→ The data
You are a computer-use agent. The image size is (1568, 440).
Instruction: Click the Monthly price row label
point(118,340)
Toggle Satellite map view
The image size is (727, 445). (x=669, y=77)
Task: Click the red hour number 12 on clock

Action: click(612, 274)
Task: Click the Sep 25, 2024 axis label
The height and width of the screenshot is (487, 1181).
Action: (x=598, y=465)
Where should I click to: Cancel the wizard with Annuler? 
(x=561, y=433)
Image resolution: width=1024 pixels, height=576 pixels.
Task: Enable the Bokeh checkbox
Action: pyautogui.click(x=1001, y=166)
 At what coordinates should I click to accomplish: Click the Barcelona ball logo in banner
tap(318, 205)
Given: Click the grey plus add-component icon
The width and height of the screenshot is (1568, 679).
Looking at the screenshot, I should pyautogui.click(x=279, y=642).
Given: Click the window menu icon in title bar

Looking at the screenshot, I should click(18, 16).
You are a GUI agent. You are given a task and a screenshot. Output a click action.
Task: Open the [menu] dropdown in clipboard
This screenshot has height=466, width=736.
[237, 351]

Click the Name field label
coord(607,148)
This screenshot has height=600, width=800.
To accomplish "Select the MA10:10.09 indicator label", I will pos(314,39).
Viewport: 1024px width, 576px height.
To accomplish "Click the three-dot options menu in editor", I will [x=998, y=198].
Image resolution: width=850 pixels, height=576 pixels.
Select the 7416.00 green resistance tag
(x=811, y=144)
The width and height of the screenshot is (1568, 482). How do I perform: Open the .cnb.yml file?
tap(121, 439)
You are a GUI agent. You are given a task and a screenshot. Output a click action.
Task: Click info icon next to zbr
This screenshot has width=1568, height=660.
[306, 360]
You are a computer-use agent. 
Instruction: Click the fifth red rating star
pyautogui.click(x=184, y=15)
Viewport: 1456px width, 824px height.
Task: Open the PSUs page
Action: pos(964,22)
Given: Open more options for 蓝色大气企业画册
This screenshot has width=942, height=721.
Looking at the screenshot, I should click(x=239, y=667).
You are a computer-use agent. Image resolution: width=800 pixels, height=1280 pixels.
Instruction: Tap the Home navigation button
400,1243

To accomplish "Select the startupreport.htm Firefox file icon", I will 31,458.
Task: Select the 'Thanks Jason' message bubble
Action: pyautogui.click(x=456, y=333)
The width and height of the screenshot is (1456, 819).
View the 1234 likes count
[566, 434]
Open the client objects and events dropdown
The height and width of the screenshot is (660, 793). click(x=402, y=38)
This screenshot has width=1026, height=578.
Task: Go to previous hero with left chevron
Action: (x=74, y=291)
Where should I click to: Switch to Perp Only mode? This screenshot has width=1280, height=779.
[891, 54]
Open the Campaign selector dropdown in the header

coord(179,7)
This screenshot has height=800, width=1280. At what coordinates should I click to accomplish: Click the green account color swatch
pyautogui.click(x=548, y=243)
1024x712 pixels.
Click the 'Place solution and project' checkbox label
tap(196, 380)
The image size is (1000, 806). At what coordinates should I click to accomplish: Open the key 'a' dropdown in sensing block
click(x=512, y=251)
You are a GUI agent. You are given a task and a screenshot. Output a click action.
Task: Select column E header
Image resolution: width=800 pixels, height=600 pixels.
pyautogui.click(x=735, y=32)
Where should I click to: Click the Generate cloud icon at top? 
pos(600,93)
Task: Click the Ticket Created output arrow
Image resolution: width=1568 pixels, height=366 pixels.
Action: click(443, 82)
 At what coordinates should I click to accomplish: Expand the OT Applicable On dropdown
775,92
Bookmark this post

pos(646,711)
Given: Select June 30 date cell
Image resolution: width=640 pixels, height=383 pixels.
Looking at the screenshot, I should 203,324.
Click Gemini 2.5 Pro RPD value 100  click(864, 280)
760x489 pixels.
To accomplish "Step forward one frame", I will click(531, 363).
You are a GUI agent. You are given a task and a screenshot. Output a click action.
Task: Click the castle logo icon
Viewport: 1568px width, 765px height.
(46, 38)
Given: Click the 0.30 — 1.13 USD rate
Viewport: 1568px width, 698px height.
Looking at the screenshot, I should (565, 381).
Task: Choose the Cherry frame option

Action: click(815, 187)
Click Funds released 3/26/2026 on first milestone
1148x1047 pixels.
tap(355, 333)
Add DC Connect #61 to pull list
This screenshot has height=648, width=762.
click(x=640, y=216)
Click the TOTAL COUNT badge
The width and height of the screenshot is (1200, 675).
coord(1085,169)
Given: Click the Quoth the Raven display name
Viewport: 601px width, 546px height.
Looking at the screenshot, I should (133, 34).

→ Exercise aim
The full listing must be copied exactly, every line included.

→ Answer to the exercise
You are a computer-use agent. The image size is (1568, 440).
Instruction: Click the Monthly price row label
point(118,340)
Toggle Satellite map view
The image size is (727, 445). (x=669, y=77)
Task: Click the red hour number 12 on clock

Action: click(612, 274)
Task: Click the Sep 25, 2024 axis label
The height and width of the screenshot is (487, 1181).
Action: (x=598, y=465)
Where should I click to: Cancel the wizard with Annuler? 
(x=561, y=433)
Image resolution: width=1024 pixels, height=576 pixels.
Task: Enable the Bokeh checkbox
Action: pyautogui.click(x=1001, y=166)
 At what coordinates should I click to accomplish: Click the Barcelona ball logo in banner
tap(318, 205)
Given: Click the grey plus add-component icon
The width and height of the screenshot is (1568, 679).
Looking at the screenshot, I should pyautogui.click(x=279, y=642).
Given: Click the window menu icon in title bar

Looking at the screenshot, I should click(18, 16).
You are a GUI agent. You are given a task and a screenshot. Output a click action.
Task: Open the [menu] dropdown in clipboard
This screenshot has height=466, width=736.
[237, 351]

Click the Name field label
coord(607,148)
This screenshot has height=600, width=800.
To accomplish "Select the MA10:10.09 indicator label", I will pos(314,39).
Viewport: 1024px width, 576px height.
To accomplish "Click the three-dot options menu in editor", I will [x=998, y=198].
Image resolution: width=850 pixels, height=576 pixels.
Select the 7416.00 green resistance tag
(x=811, y=144)
The width and height of the screenshot is (1568, 482). How do I perform: Open the .cnb.yml file?
tap(121, 439)
You are a GUI agent. You are given a task and a screenshot. Output a click action.
Task: Click info icon next to zbr
This screenshot has width=1568, height=660.
[306, 360]
You are a computer-use agent. 
Instruction: Click the fifth red rating star
pyautogui.click(x=184, y=15)
Viewport: 1456px width, 824px height.
Task: Open the PSUs page
Action: pos(964,22)
Given: Open more options for 蓝色大气企业画册
This screenshot has width=942, height=721.
Looking at the screenshot, I should click(x=239, y=667).
You are a computer-use agent. Image resolution: width=800 pixels, height=1280 pixels.
Instruction: Tap the Home navigation button
400,1243

To accomplish "Select the startupreport.htm Firefox file icon", I will 31,458.
Task: Select the 'Thanks Jason' message bubble
Action: pyautogui.click(x=456, y=333)
The width and height of the screenshot is (1456, 819).
View the 1234 likes count
[566, 434]
Open the client objects and events dropdown
The height and width of the screenshot is (660, 793). click(x=402, y=38)
This screenshot has width=1026, height=578.
Task: Go to previous hero with left chevron
Action: (x=74, y=291)
Where should I click to: Switch to Perp Only mode? This screenshot has width=1280, height=779.
[891, 54]
Open the Campaign selector dropdown in the header

coord(179,7)
This screenshot has height=800, width=1280. At what coordinates should I click to accomplish: Click the green account color swatch
pyautogui.click(x=548, y=243)
1024x712 pixels.
Click the 'Place solution and project' checkbox label
tap(196, 380)
The image size is (1000, 806). At what coordinates should I click to accomplish: Open the key 'a' dropdown in sensing block
click(x=512, y=251)
You are a GUI agent. You are given a task and a screenshot. Output a click action.
Task: Select column E header
Image resolution: width=800 pixels, height=600 pixels.
pyautogui.click(x=735, y=32)
Where should I click to: Click the Generate cloud icon at top? 
pos(600,93)
Task: Click the Ticket Created output arrow
Image resolution: width=1568 pixels, height=366 pixels.
Action: click(443, 82)
 At what coordinates should I click to accomplish: Expand the OT Applicable On dropdown
775,92
Bookmark this post

pos(646,711)
Given: Select June 30 date cell
Image resolution: width=640 pixels, height=383 pixels.
Looking at the screenshot, I should 203,324.
Click Gemini 2.5 Pro RPD value 100  click(864, 280)
760x489 pixels.
To accomplish "Step forward one frame", I will click(531, 363).
You are a GUI agent. You are given a task and a screenshot. Output a click action.
Task: Click the castle logo icon
Viewport: 1568px width, 765px height.
(46, 38)
Given: Click the 0.30 — 1.13 USD rate
Viewport: 1568px width, 698px height.
Looking at the screenshot, I should (565, 381).
Task: Choose the Cherry frame option

Action: click(815, 187)
Click Funds released 3/26/2026 on first milestone
1148x1047 pixels.
tap(355, 333)
Add DC Connect #61 to pull list
This screenshot has height=648, width=762.
click(x=640, y=216)
Click the TOTAL COUNT badge
The width and height of the screenshot is (1200, 675).
coord(1085,169)
Given: Click the Quoth the Raven display name
Viewport: 601px width, 546px height.
Looking at the screenshot, I should (133, 34).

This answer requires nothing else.